Wednesday, August 13, 2008

It's always all about oil

A faithful reader sent me the following about a McCain adviser:
"Scheunemann, a bearded, pear-faced gun geek who looks like what might have happened to a GI Joe doll if it had spent years stuffing its face at pricey restaurants while power-schmoozing politicians and petty dictators, also worked for recently-disgraced Bush fundraiser Stephen Payne, lobbying for his Caspian Alliance oil business. The Caspian oil pipeline runs through Georgia, the main reason that country has tugged the heartstrings of neocons and oil plutocrats for at least a decade or more." http://www.thenation.com/doc/20080818/ames
Oil always seem to come into everything, certainly for the "it's all economics" crowd over at The Nation (the quote actually comes from my wife's grandmother, an immigrant from Russia and a life-long communist who late in life cheered on Khrushchev in front of the t.v. during the latter's visit to the United States).
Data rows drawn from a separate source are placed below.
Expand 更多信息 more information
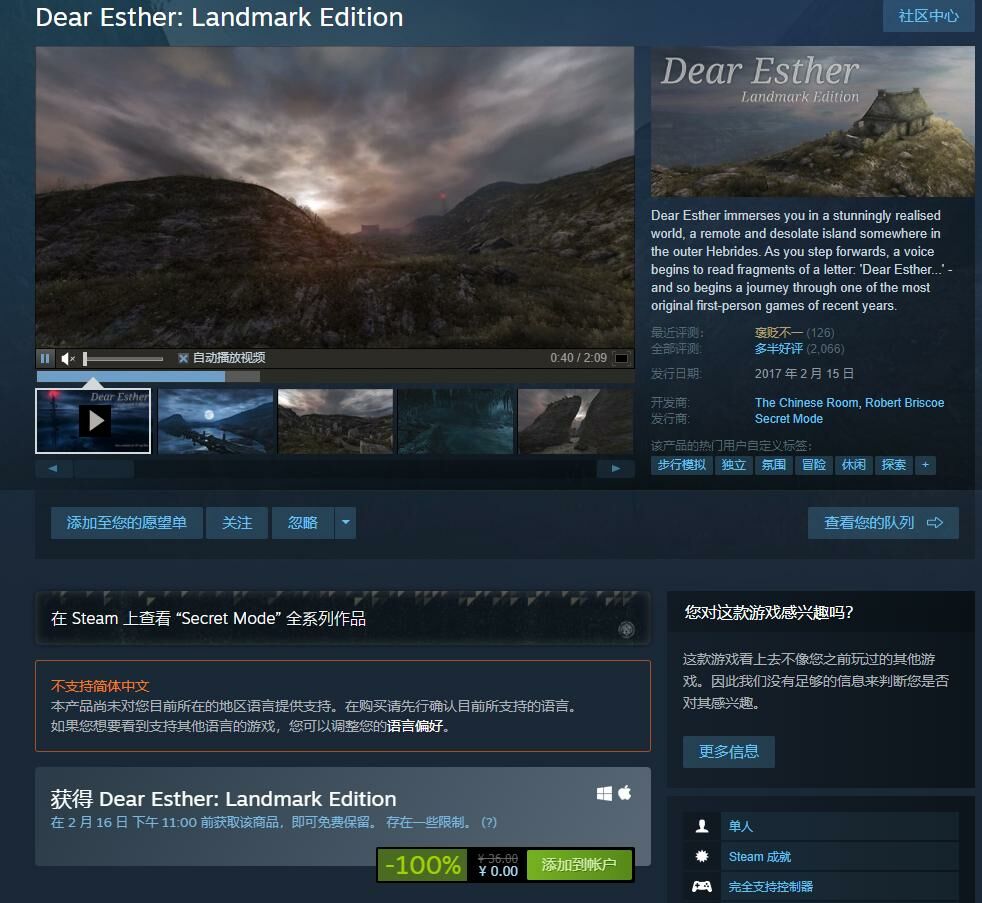Viewport: 982px width, 903px height. pos(728,751)
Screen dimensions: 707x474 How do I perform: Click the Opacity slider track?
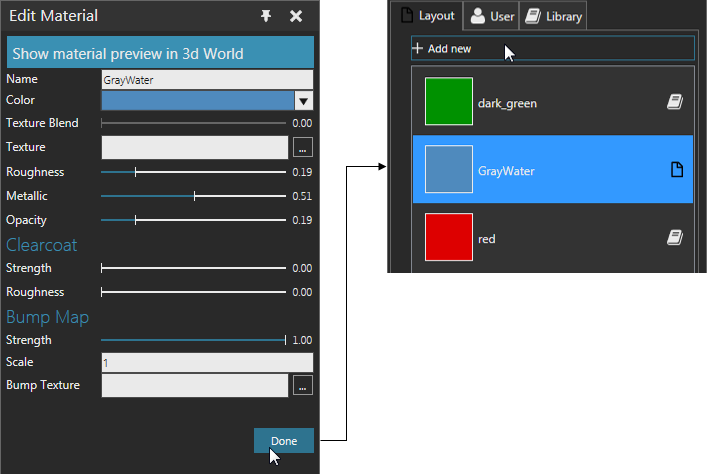pyautogui.click(x=194, y=220)
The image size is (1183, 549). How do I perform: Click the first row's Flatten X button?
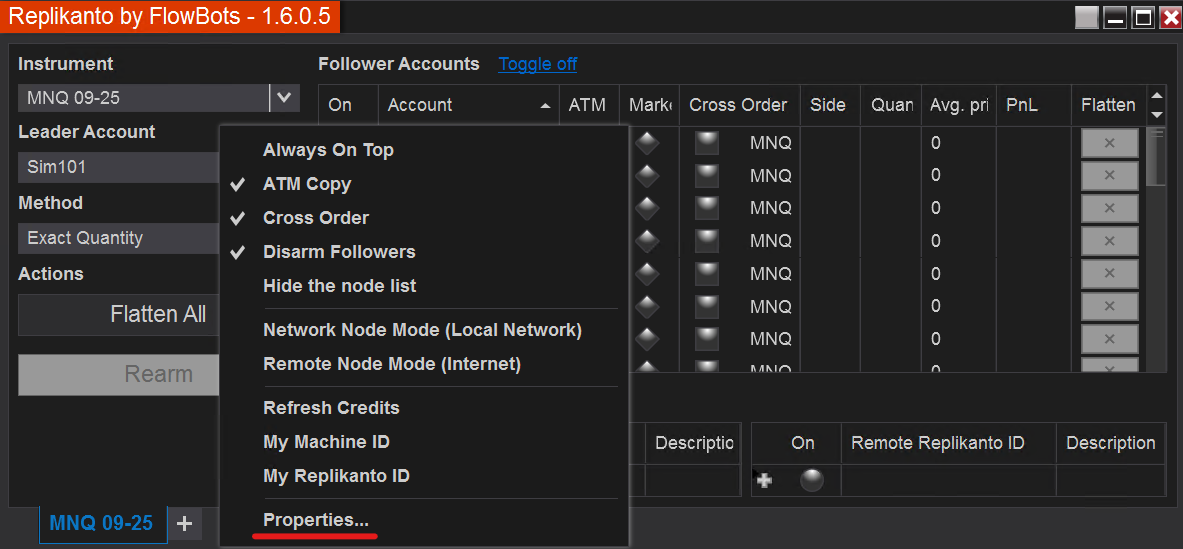coord(1109,143)
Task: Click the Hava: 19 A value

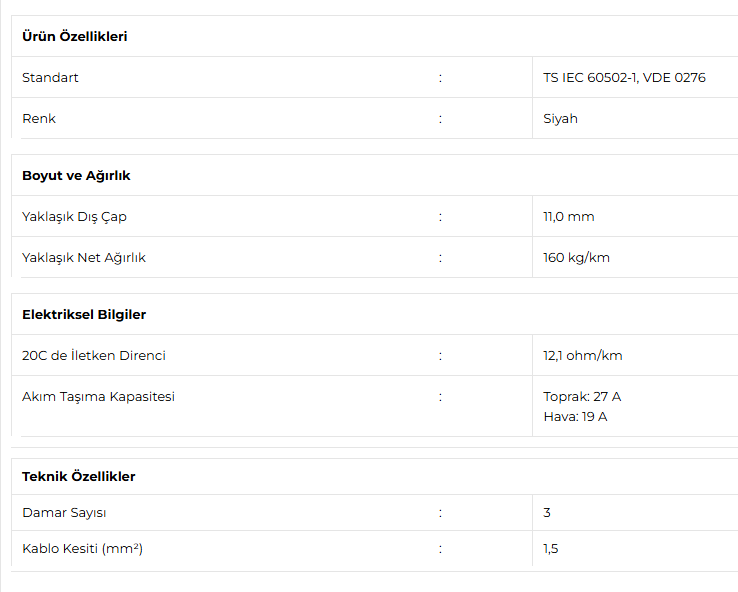Action: (575, 416)
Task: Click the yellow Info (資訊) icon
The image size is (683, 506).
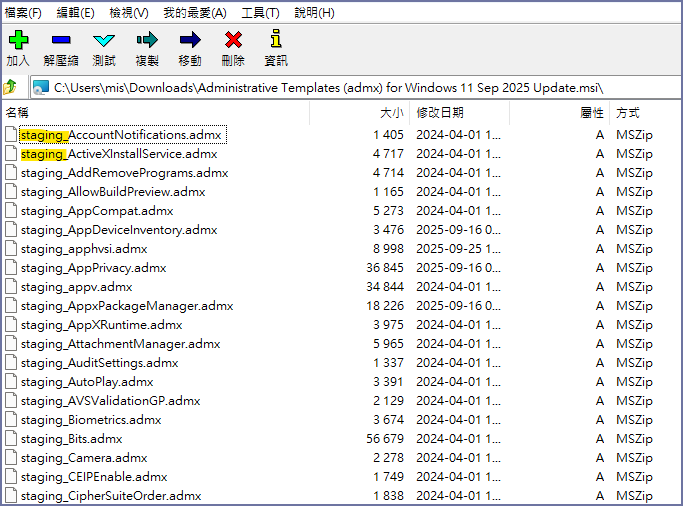Action: tap(276, 41)
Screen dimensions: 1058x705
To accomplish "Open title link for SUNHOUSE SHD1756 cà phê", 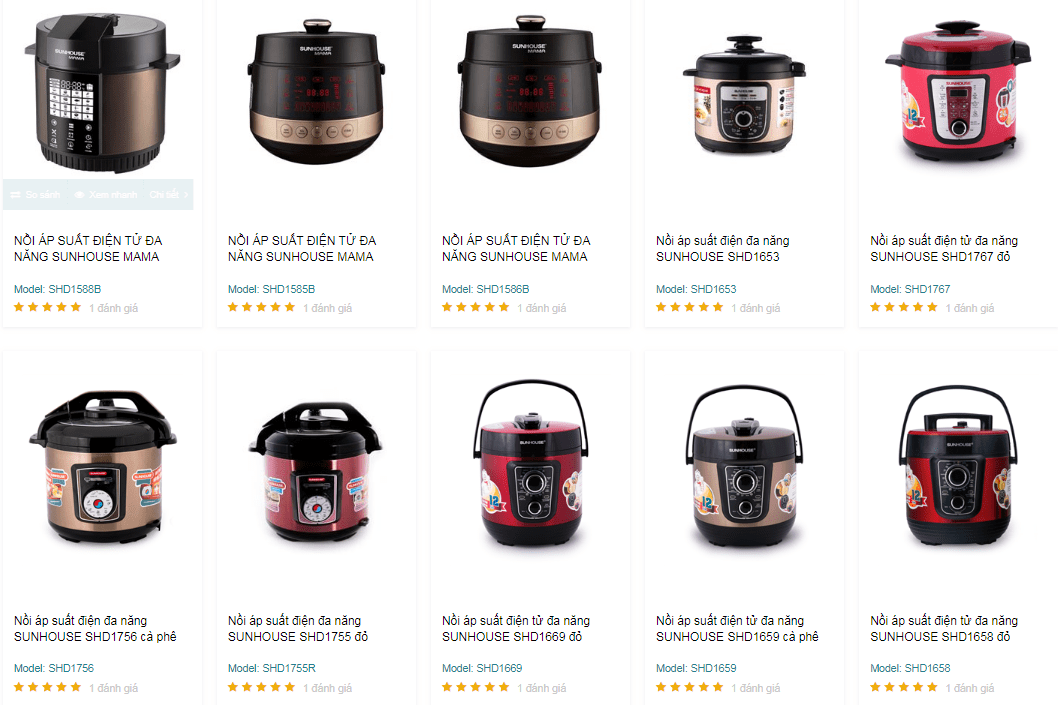I will click(95, 628).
Oil is relevant here, but it's only one element. Making it the thing that explains everything would be committing the fallacy of always explaining the world with the U.S. at the center. And we can turn it around also, namely by arguing that precisely because of Russia's clout on the oil and gas market, especially vis-a-vis Europe, and lately certainly also because of Putin's gangster-like behavior (go ask, for example, in Estonia, Ukraine, Poland, and, of course, Georgia) it is just common sense to find outlets for the energy resources around the Caspian Sea for which the Kremlin does not control the switch. Let's also give the Georgians credit for their efforts--imperfect, to be sure--to establish the foundations of an open society on the rubble of the Soviet era. Finally, oil really wouldn't matter so much if we in the West, especially the U.S., weened ourselves off it. This would indeed involve a change in our way of life, but a change is gonna come anyway. A change could have come after the first oil shocks of the 1970s, but (except perhaps for countries like Denmark--see T. Friedman's columns, last week) we chose carry on pretty much as usual.